I am looking for a concrete test. I have a simple 1-dimensional data vector, with $N\approx 10,000$, so I have plenty of data. I want to determine if these data are Gaussian.

What I have tried:

  1. I understand that the Gaussian PDF has no skewness, and no kurtosis, so I have implemented those metrics and taken a measure. This works OK--I think--so as it stands, this is my plan B. Perhaps there is a better way?

  2. I have heard the term "chi-squared" being thrown around. I understand that it is a PDF in its own right, but I am not sure how this might apply to this problem.

  3. Although half in jest, my current way is to simply eyeball the data.

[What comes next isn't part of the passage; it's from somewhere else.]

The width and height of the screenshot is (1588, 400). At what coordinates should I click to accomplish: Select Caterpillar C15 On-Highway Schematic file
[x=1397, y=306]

Needless to say, this is OK for some cases, but it will not work when data is being run and I am sleeping...

EDIT:

It has been suggested that I talk some more about the 'other analysis' I had in mind, so here goes: If my data is Gaussian, I can readily apply a threshold developed (ex, here), but they only apply for data that is Gaussian. Now, if my test comes back "not Gaussian", then what I would like to do is determine what is the closest PDF that matches it, so that I can attempt to derive thresholds myself.

Now, thanks to everyone, I understand that there is an infinite number of PDFs, and I realize my question might have been somewhat open ended.

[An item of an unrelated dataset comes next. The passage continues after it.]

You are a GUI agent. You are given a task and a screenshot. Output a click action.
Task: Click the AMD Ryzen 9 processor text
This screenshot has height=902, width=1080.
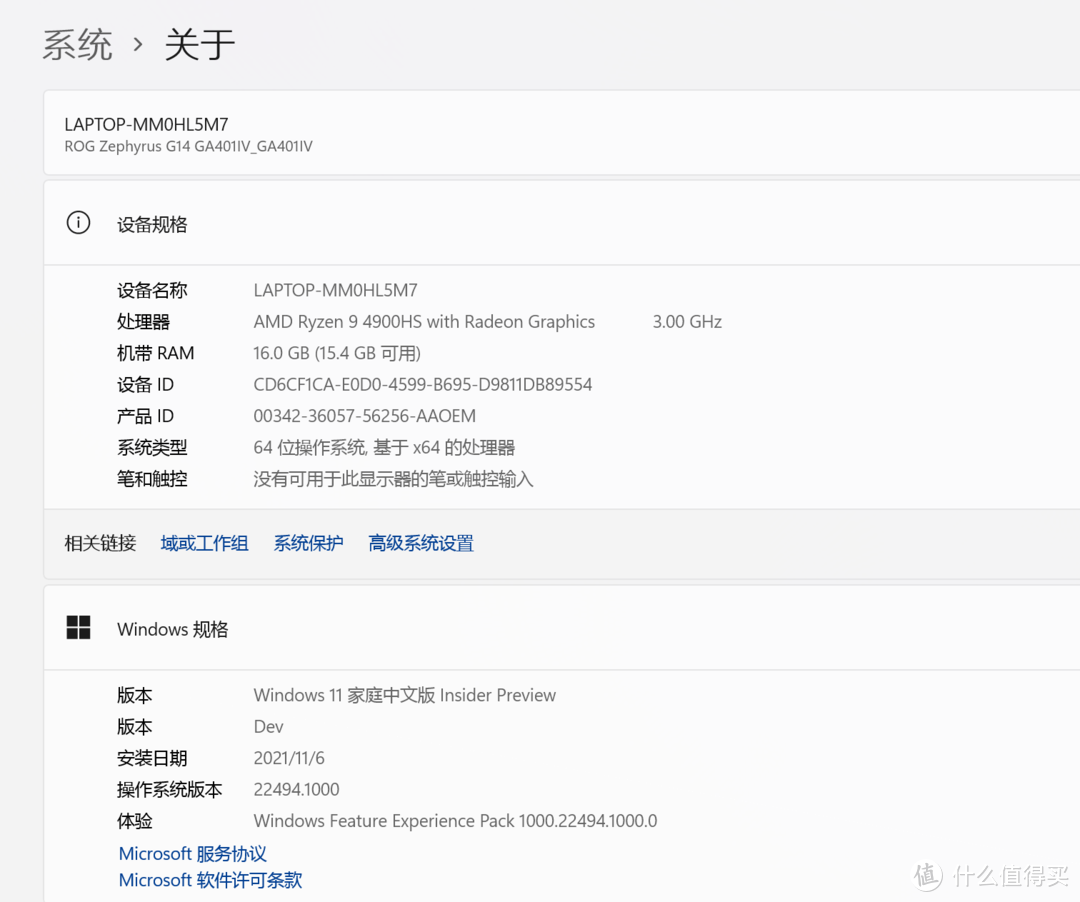[424, 321]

So to put a lot more clarity into the picture, I can say that my data is either a 'nice Gaussian' looking PDF, or, it tends to be a "Gaussian PDF with symmetric long tails". So, if my test comes back and says "Yes, your data is Gaussian", I can use one of the canned threshold tests I linked to earlier. If on the other hand my test says "No, the tails are way too long for a typical Gaussian...", then I would want to: 1) Know what type of PDF is this, 2) Estimate new thresholds on my own based on this.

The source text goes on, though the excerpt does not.